There are a lot more events in 20th Century Moscow – equally susceptible to interpretation and re-interpretation. The Devil and his sidekicks, having so far only subjected a few people to their mind-bending tricks, up their game. It’s still little more than a music hall act, dismissed later – by somebody who wasn’t present – as mass hypnosis. It looks as though real magic is taking place on the stage – just as it looks as though the black cat tears off the head of the master of ceremonies, causing the neck to spurt fountains of blood…. But it’s well known in the literature that the Devil has no real power beyond that of tempting men, and women, into evil. The man’s head is returned to his neck – it isn’t surprising that he’s the next person to arrive at the psychiatric clinic – and showers of banknotes fall from the theatre roof. There are mad scrambles, first for the money and then for the racks of top Paris fashions that women put on, having thrown off their own clothes. None of the Devil’s retinue is surprised. And nor, I suppose, is the reader: people in Moscow, in spite of two decades of Soviet re-education, are like people anywhere else.

Later, to farcical effect, the money turns into labels from wine bottles and the Paris fashions simply disappear, leaving dozens of women on the streets in their underwear. Bulgakov likes to keep it light. But these simple tricks quickly subvert whatever it is that the State stands for and bring some of its carefully monitored institutions to a standstill. At one of them, the ludicrously-named Commission on Spectacle and Entertainment of the Lighter Type, the chief has disappeared – he shouldn’t have burst out with ‘The Devil take me!’ so that now only his suit is sitting there writing on important documents with a pen it doesn’t realise is empty. (If that isn’t symbolic of something or other I don’t know what is.)

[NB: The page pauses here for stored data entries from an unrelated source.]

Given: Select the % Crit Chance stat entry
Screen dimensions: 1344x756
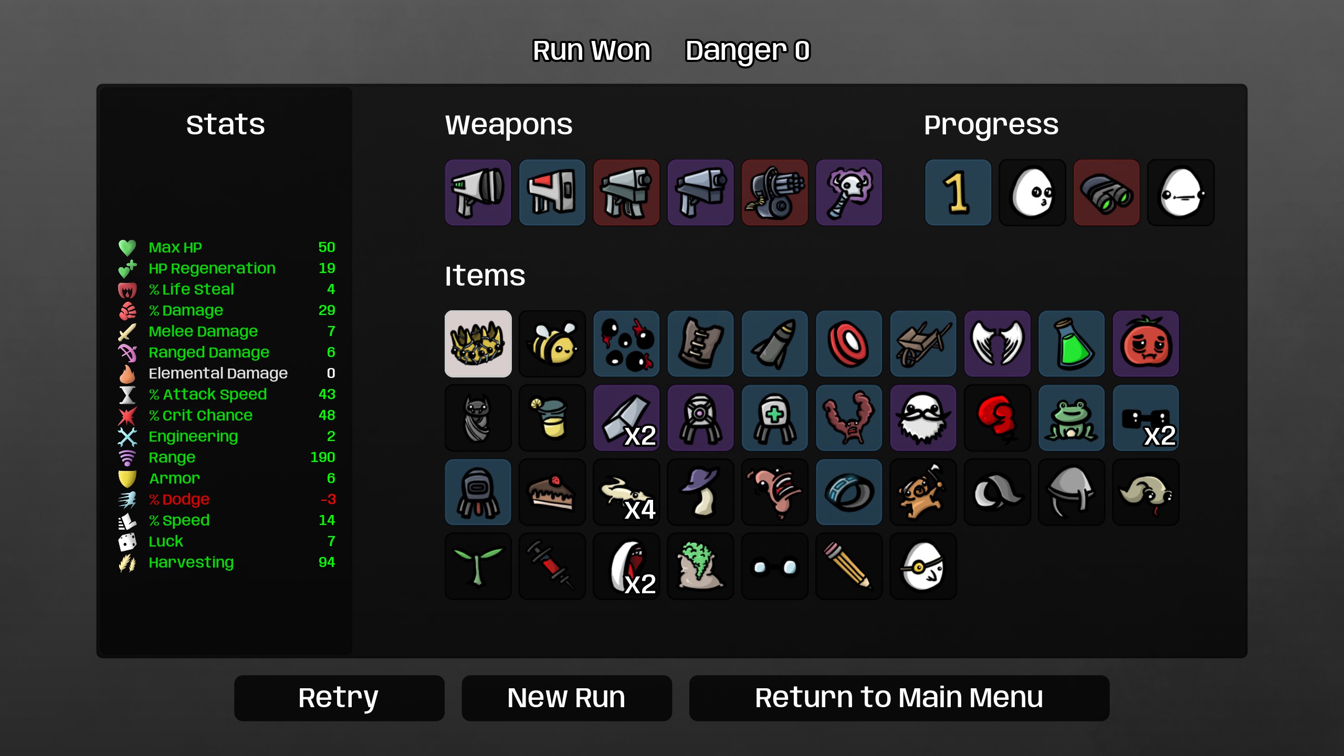Looking at the screenshot, I should pyautogui.click(x=227, y=415).
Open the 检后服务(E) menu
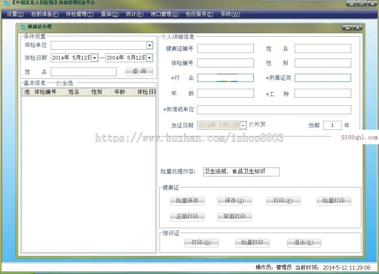The width and height of the screenshot is (379, 274). click(x=199, y=14)
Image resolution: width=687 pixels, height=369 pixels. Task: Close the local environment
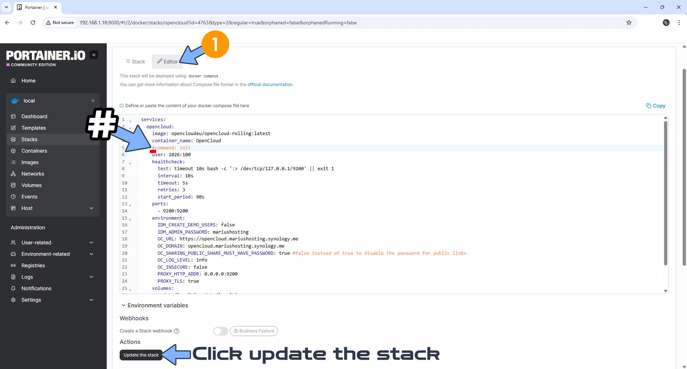coord(93,101)
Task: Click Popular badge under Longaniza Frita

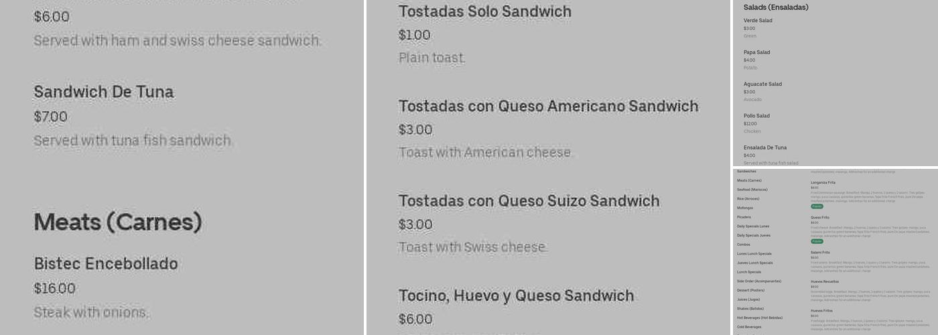Action: pos(817,206)
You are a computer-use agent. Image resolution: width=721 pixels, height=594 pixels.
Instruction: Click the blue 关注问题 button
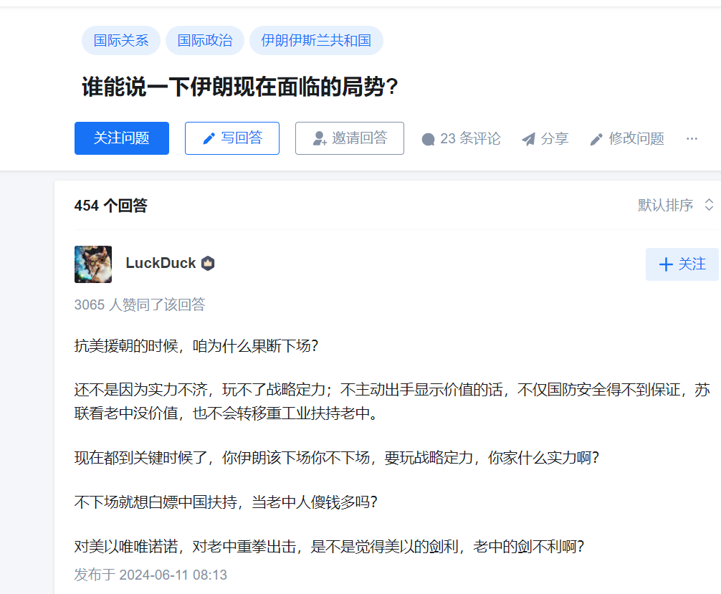122,138
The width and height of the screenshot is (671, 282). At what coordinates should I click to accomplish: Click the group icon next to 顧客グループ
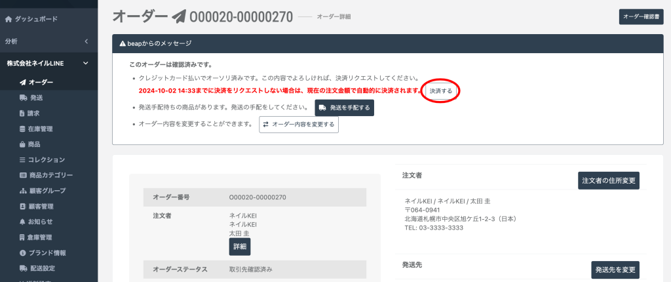point(23,191)
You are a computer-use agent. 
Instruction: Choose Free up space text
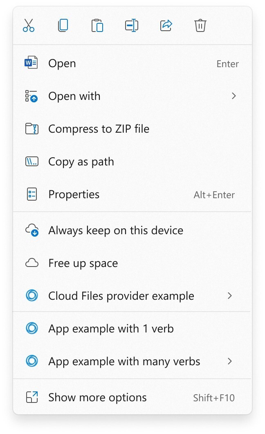[x=83, y=263]
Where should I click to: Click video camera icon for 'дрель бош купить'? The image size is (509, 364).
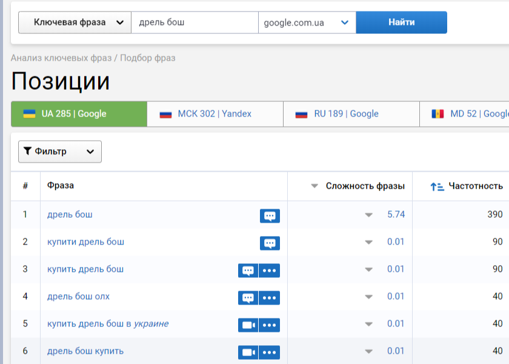tap(248, 352)
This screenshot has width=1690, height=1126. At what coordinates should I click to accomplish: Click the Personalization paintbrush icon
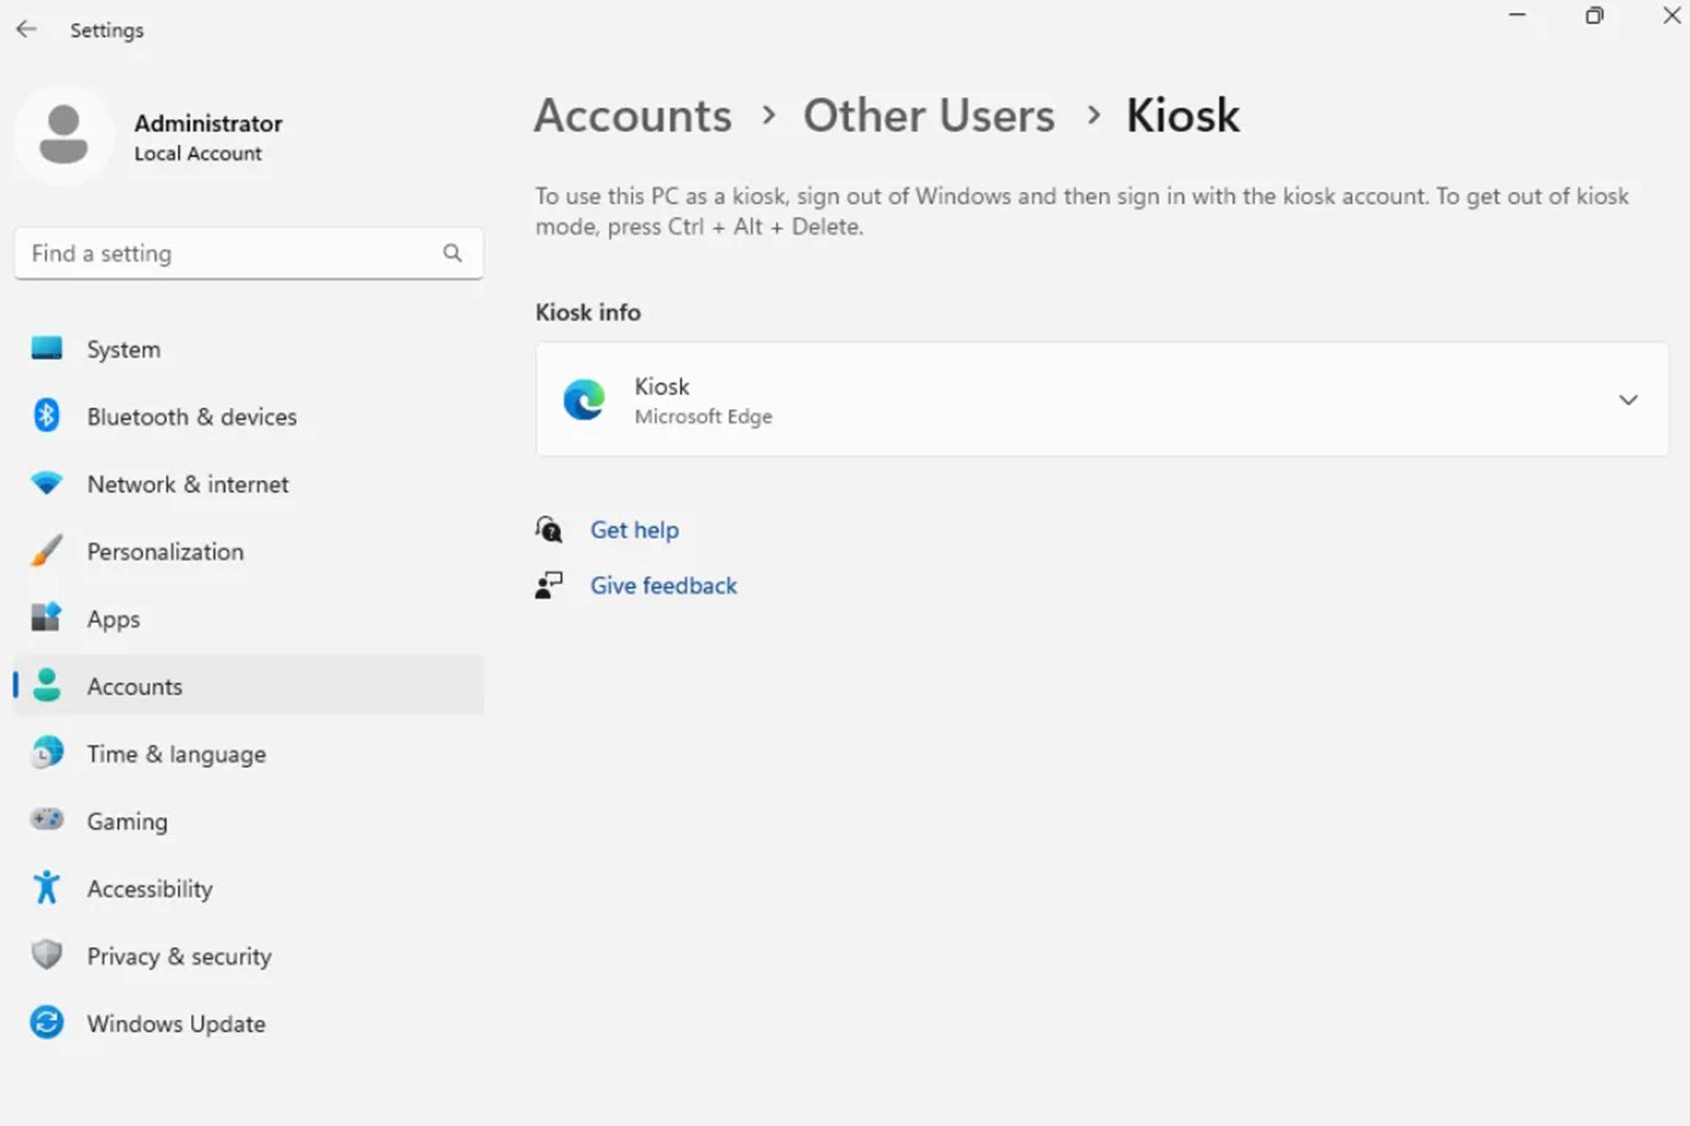click(x=47, y=551)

But there are some dark things going on beneath the burlesque. Alongside the absurd events brought about by the theatre performance, Bulgakov clearly want to raise more serious concerns, although he starts small. The act is billed, in the translation I’m reading, as ‘Black Magic and its Exposure’. After the magic, when a senior administrator confidently demands the promised ‘exposure’, all he gets is the highly public revelation of his own dodgy financial deals and the long-term affair he’s having. Things become darker in the next chapter, when we’re back in the clinic and the ‘Master’ introduces himself to Ivan. He is a self-portrait of the author, and his story is a disguised version of the way that the State has suppressed Bulgakov’s own work and subjected it to systematic abuse from critics in the pay of the Party. In the Master’s case, all this has happened despite his never having been able to get a publisher to touch his ‘Pontius Pilate’ novel. He burns the manuscript, a tiny part of which is saved by the woman who swears she will be leaving her husband to be with him – I’m guessing that this is Margarita – and it sends him mad.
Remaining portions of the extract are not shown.